I am trying to import some .csv files into R for a company. I am trying to basically compare SPC over a selected date domain. When I enter the data into R I have set all other columns to NULL and then I try to plot .csv file. When I do this, my dates are out of order, I have used sapply(mydata2, class)
and find that Date is a factor and SPC is an integer. I am sure this is part of the problem and has been consistently the issue. I have slightly remedied the situation by changing the Excel file (which is a CSV file) date column to a Julian date but for sake of presentation I would much rather have it in short date format. Also it would be great to know how to do this in R as opposed to having to switch to Excel. This has also been my issue for kmeans clustering as well.
Any ideas?
I should also mention that I am basically trying to create a simple function that removes all the nonsense from the Excel file and basically computes the necessary components in various ways. I have roughly 60 more Excel files, split by month to perform this analysis on.

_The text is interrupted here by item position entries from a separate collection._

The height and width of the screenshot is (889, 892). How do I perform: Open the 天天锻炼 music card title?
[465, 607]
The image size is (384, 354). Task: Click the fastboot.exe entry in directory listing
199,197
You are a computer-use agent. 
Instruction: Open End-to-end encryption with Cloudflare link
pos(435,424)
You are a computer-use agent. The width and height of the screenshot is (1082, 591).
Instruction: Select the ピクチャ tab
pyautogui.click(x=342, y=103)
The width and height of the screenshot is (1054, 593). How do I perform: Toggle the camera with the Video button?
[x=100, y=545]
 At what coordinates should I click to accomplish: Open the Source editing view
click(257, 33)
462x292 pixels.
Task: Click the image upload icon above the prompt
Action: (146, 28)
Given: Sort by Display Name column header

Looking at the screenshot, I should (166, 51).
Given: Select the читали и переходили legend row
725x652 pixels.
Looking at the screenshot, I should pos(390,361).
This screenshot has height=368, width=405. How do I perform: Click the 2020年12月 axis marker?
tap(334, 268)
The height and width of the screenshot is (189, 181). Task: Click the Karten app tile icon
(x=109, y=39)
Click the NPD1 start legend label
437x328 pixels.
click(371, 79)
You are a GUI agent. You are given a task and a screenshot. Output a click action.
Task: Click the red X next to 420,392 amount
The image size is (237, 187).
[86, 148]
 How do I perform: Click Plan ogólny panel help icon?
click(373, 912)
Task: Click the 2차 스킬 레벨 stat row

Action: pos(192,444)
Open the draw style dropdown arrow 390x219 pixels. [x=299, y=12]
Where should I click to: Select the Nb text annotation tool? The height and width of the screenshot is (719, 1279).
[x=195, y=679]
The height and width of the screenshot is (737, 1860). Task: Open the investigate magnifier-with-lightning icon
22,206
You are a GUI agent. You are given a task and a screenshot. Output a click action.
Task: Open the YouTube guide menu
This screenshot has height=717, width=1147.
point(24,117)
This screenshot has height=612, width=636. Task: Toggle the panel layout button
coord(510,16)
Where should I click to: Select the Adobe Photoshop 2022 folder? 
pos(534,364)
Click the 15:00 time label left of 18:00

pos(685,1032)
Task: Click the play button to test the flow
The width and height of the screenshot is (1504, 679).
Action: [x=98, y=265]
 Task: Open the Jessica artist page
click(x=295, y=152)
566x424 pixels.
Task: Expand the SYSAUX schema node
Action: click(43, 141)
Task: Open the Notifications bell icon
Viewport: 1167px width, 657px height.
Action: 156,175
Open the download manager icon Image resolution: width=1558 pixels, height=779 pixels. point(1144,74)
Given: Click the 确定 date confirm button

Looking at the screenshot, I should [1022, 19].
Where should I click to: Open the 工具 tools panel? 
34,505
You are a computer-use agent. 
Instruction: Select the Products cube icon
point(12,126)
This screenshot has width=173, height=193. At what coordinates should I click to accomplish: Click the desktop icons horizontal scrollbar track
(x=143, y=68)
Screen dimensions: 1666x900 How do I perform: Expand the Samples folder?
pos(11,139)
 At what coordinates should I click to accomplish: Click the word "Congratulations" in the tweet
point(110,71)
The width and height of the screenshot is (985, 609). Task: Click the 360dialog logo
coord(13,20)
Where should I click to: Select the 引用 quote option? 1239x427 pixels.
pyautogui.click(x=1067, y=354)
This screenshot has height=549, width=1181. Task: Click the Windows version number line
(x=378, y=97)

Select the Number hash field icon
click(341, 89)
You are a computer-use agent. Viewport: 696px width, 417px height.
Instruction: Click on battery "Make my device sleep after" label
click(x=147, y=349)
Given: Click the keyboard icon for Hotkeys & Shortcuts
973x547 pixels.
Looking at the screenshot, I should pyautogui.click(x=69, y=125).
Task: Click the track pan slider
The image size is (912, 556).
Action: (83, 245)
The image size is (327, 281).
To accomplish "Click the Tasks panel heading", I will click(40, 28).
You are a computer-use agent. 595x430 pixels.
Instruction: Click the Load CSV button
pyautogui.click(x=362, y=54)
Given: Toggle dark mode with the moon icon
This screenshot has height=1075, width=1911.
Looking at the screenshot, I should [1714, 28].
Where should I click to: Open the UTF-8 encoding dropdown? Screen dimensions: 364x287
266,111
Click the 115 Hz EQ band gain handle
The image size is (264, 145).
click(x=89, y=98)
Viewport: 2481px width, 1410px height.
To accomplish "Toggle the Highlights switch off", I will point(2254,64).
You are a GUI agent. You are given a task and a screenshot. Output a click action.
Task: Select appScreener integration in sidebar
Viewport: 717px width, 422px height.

mydata2 = read.csv("Copy of Monthly Raw SPC Aug 2015.csv")
mydata2
mydata2$Trailer <- NULL
mydata2$ProducerID <- NULL
mydata2$SampleID <- NULL
mydata2$Producer.Number <- NULL
mydata2$BTUNo <- NULL
mydata2$Route <- NULL
mydata2
plot(mydata2)
sapply(mydata2, class)
It is just a simple code for plots, I have tried other things like ordering or boxplots. A sample of the actual data I want to plot is,
...
96 42233 27000
97 42233 29000
98 42233 2000
99 42233 38000
100 42234 11000
101 42234 157000
...
Instead of the general number, first column would be in a short date formate like 96 would be 8/16/2015. So what happens is when I then go to plot, my box and whisker plot has multiple entries on the same day but the days are all over the graph, I need the same result but the days ordered.